New Indian currency - Denominations of Rs. 500 and Rs. 1000
New Indian currency - Denominations of Rs. 500 and Rs. 1000 Twitter

India's Prime Minister Narendra Modi has imposed nation-wide ban on existing Rs. 500 and Rs. 1000 notes in a move to eradicate the consequences of illegal black money transactions across the sub-continent. Terrorist funding, arms smuggling and counterfeit currency are among the chief factors that have forced the government's hand to impose such a stringent ban on the higher denominations in Indian currency.

There has been a spate of mixed reactions from the public as well as Modi fans on the social media after the high-profile announcement wherein the move is widely projected to enhance the growth and economy of the country in the coming years.

The illegal hoardings associated with black money has often turned to be a double-edged threat to the economic stability of the country as it often paved the way for excessive tax evasion while also promoting inflation that could cripple further growth and developmental projects in India.

IBTimes SG explores some of those hilarious jokes and comments making waves across various social media networks including Twitter, Facebook, and Quora, in the wake of Modi's fight against corruption:

Twitter Jokes on banned Indian notes
Twitter Jokes on banned Indian notes Twitter

For more of these funny tweets and jokes, just check out the two incredible twitter handles driven by Modi's spirit: #Rs500andRs1000 and #ModiFightsCorruption

Read more on what Quora members have to say about the recent ban on 500 and 1000 rupee notes in India along with economic and financial analysis from some economic enthusiasts here and here.

Jokes and fun apart, people who are in dire need of details for exchanging their lumps of cash in Rs. 500 and Rs. 1000 denominations can check out the following highlights from the announcement:

  • Persons holding old notes of five hundred or one thousand rupees can deposit these notes in their bank or post office accounts from 10th November till close of banking hours on 30th December 2016 without any limit.
  • You will have 50 days to deposit your notes and there is no need for panic.
  • You can also continue using debit or credit cards or netbanking as you would do normally.
  • After depositing your money in your account, you can start drawing up to Rs. 2,000 per day until further notice via your nearest ATM.
  • Keeping in mind the supply of new notes, in the first few days, there will be a limit of ten thousand rupees per day and twenty thousand rupees per week on all bank withdrawals. This limit will be increased in the coming days.
  • For your immediate needs, you can go to any bank, head post office or sub post office, show your identity proof like Aadhaar card, voter card, ration card, passport, PAN card or other approved proofs, and exchange your old five hundred or thousand rupee notes for new 500 notes.
  • From 10th November till 24th November the limit for such exchange will be four thousand rupees. From 25th November till 30th December, the limit will be increased.
  • There may be some who, for some reason, are not able to deposit their old five hundred or thousand rupee notes by 30th December 2016. They can go to specified offices of the Reserve Bank of India on or before 31st March 2017 and deposit the notes along with an affidavit or declaration form.
  • For 72 hours, till midnight on 11th November, railway ticket booking counters, ticket counters of government buses and airline ticket counters at airports will accept the old notes for purchase of tickets. This is for the benefit of those who may be travelling at this time.
  • Until midnight (IST) of 11 November, five hundred and thousand rupee notes may be accepted at the following locations or outlets:
  1. Petrol, diesel and CNG gas stations authorised by public sector oil companies
  2. Consumer co­operative stores authorised by State or Central Government
  3. Milk booths authorised by State governments
  4. Crematoria and burial grounds.

UPDATE: RBI has denied all social media claims about the presence of Nano GPS chip on the newer 2,000 rupee currency notes. It is now officially confirmed that all such claims are false and just baseless rumours.

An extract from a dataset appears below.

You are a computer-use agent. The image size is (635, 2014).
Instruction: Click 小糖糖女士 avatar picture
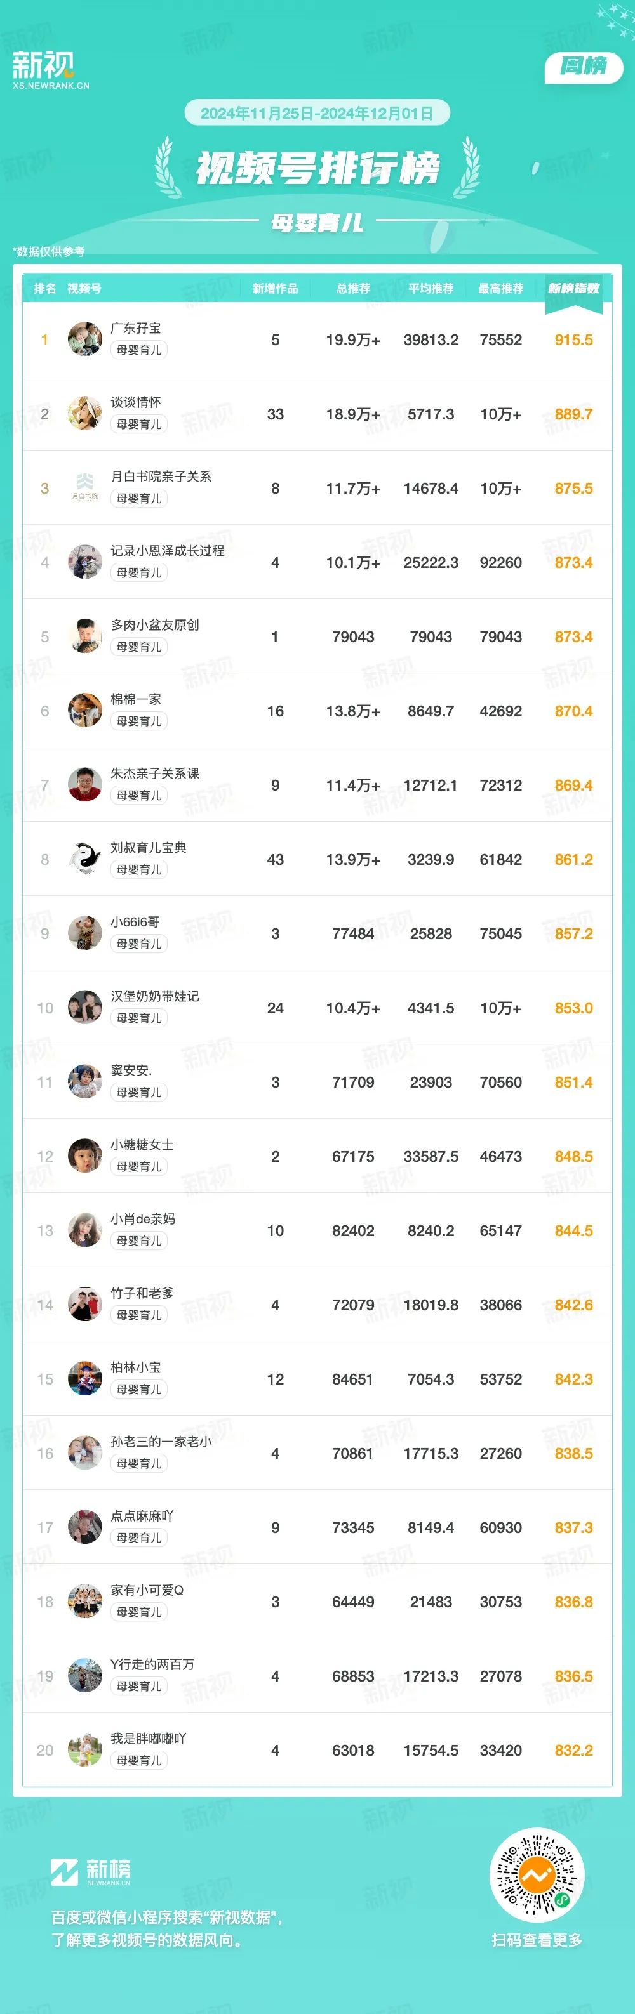pos(84,1156)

How does the Nano GPS chip (NGC) technology work if implemented in future

The Modi government has started rolling out Rs. 2000 currency notes through RBI-affiliated banks, while RBI has denied any implementation of advanced security features like a Nano GPS Chip technology. This could actually become counter-productive for Modi's campaign against corruption and black money.

Here's how the new NGC technology will work if implemented in future:

  • The NGC technology embedded in the note will work as a signal reflector without the use of any external power source.
  • The NGC can send and receive signals to and fro from the satellite and hence it can transmit precise location coordinates to the sender including the serial number of the note.
  • This would help in tracking the notes even at 120 metres below the ground level.
  • The satellite can track as well identify the exact amount of money stored in a particular location. If there is a large amount of money kept at a location, then it would send out the signal and this information will be passed to the Income Tax Department.